Using deep learning to distinguish malignant from benign parotid tumors on plain computed tomography images

Front Oncol. 2022 Aug 1:12:919088. doi: 10.3389/fonc.2022.919088. eCollection 2022.

Abstract

Objectives: Evaluating the diagnostic efficiency of deep-learning models to distinguish malignant from benign parotid tumors on plain computed tomography (CT) images.

Materials and methods: The CT images of 283 patients with parotid tumors were enrolled and analyzed retrospectively. Of them, 150 were benign and 133 were malignant according to pathology results. A total of 917 regions of interest of parotid tumors were cropped (456 benign and 461 malignant). Three deep-learning networks (ResNet50, VGG16_bn, and DenseNet169) were used for diagnosis (approximately 3:1 for training and testing). The diagnostic efficiencies (accuracy, sensitivity, specificity, and area under the curve [AUC]) of three networks were calculated and compared based on the 917 images. To simulate the process of human diagnosis, a voting model was developed at the end of the networks and the 283 tumors were classified as benign or malignant. Meanwhile, 917 tumor images were classified by two radiologists (A and B) and original CT images were classified by radiologist B. The diagnostic efficiencies of the three deep-learning network models (after voting) and the two radiologists were calculated.

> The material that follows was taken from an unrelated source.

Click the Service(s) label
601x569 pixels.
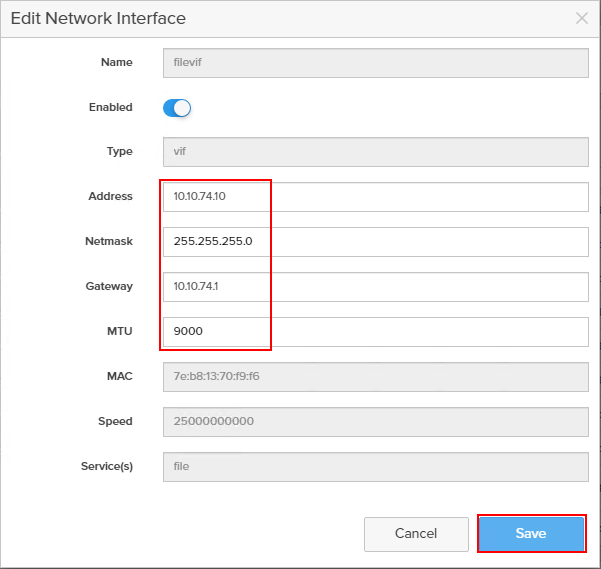click(106, 466)
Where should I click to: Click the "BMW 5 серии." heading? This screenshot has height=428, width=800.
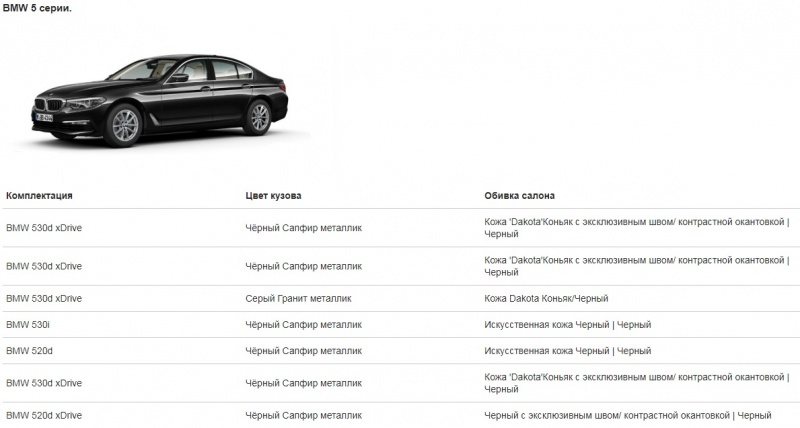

Results: For the 917 CT images, ResNet50 presented high accuracy and sensitivity for diagnosing malignant parotid tumors; the accuracy, sensitivity, specificity, and AUC were 90.8%, 91.3%, 90.4%, and 0.96, respectively. For the 283 tumors, the accuracy, sensitivity, and specificity of ResNet50 (after voting) were 92.3%, 93.5% and 91.2%, respectively.

Conclusion: ResNet50 presented high sensitivity in distinguishing malignant from benign parotid tumors on plain CT images; this made it a promising auxiliary diagnostic method to screen malignant parotid tumors.

Keywords: computed tomography; convolutional neural network; deep learning; parotid tumor; residual neural network.